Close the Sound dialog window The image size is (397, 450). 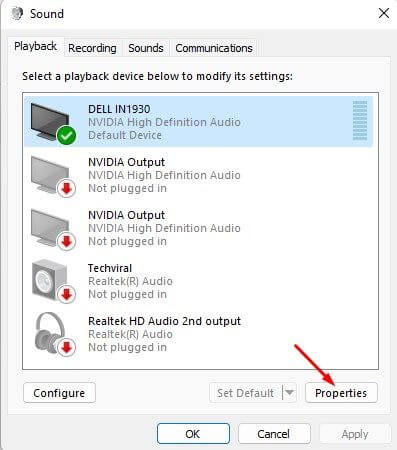(x=384, y=14)
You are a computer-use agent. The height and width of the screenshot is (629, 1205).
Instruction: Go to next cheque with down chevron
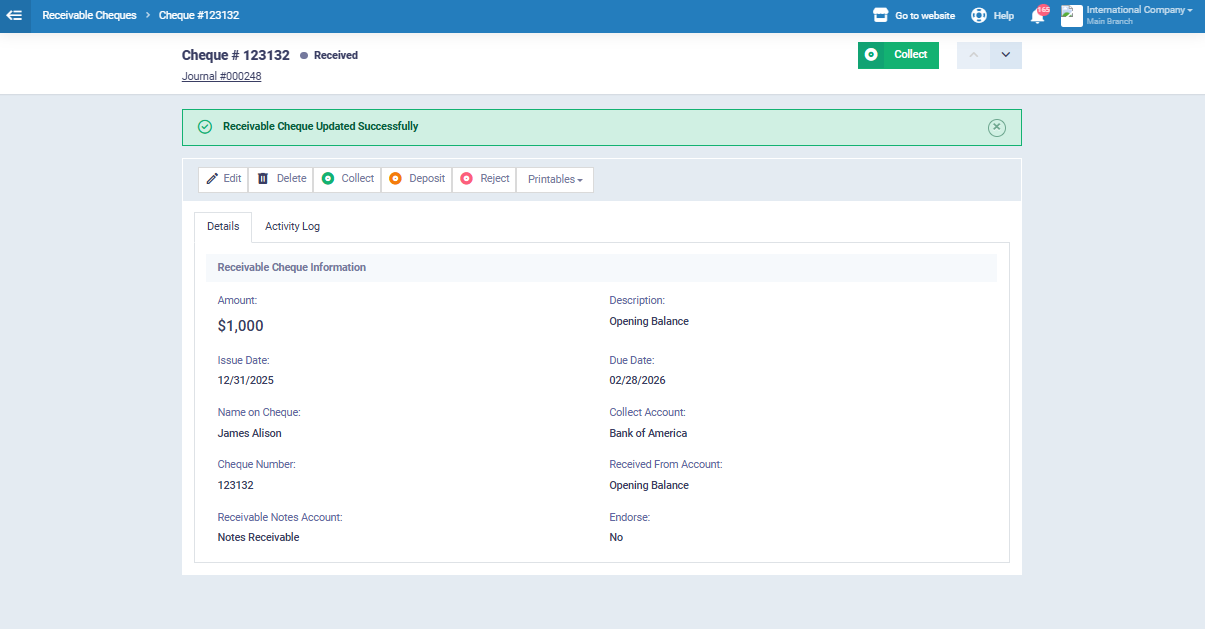[1006, 55]
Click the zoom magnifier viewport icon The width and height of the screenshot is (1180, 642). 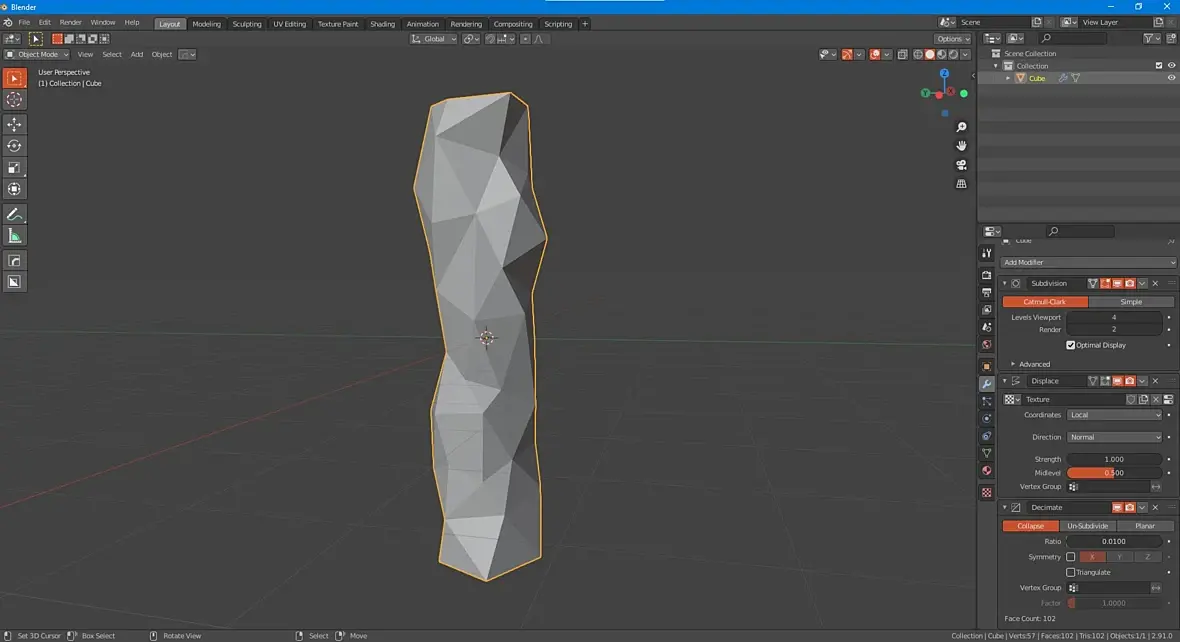[x=961, y=127]
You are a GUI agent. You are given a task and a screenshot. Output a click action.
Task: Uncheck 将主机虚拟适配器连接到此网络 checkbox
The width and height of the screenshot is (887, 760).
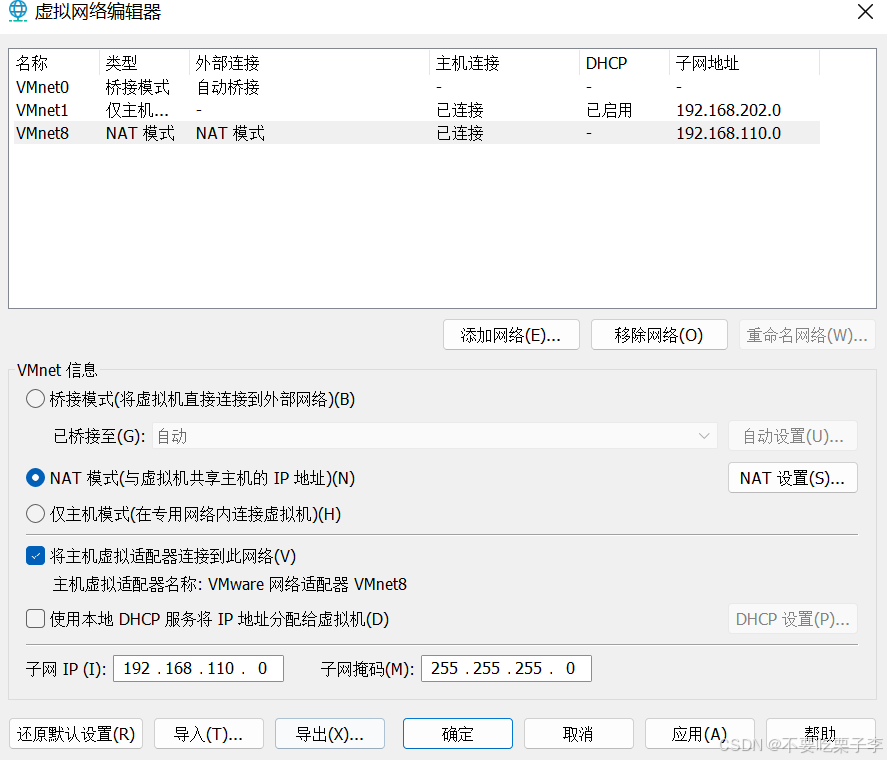coord(36,556)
--- --- ---
Problem description
Please retype exactly the lines from the one containing "Task: Uncheck 将主机虚拟适配器连接到此网络 checkbox" to the last line of the records above, both included, without any pictures.

Output below
Task: Uncheck 将主机虚拟适配器连接到此网络 checkbox
The width and height of the screenshot is (887, 760).
coord(36,556)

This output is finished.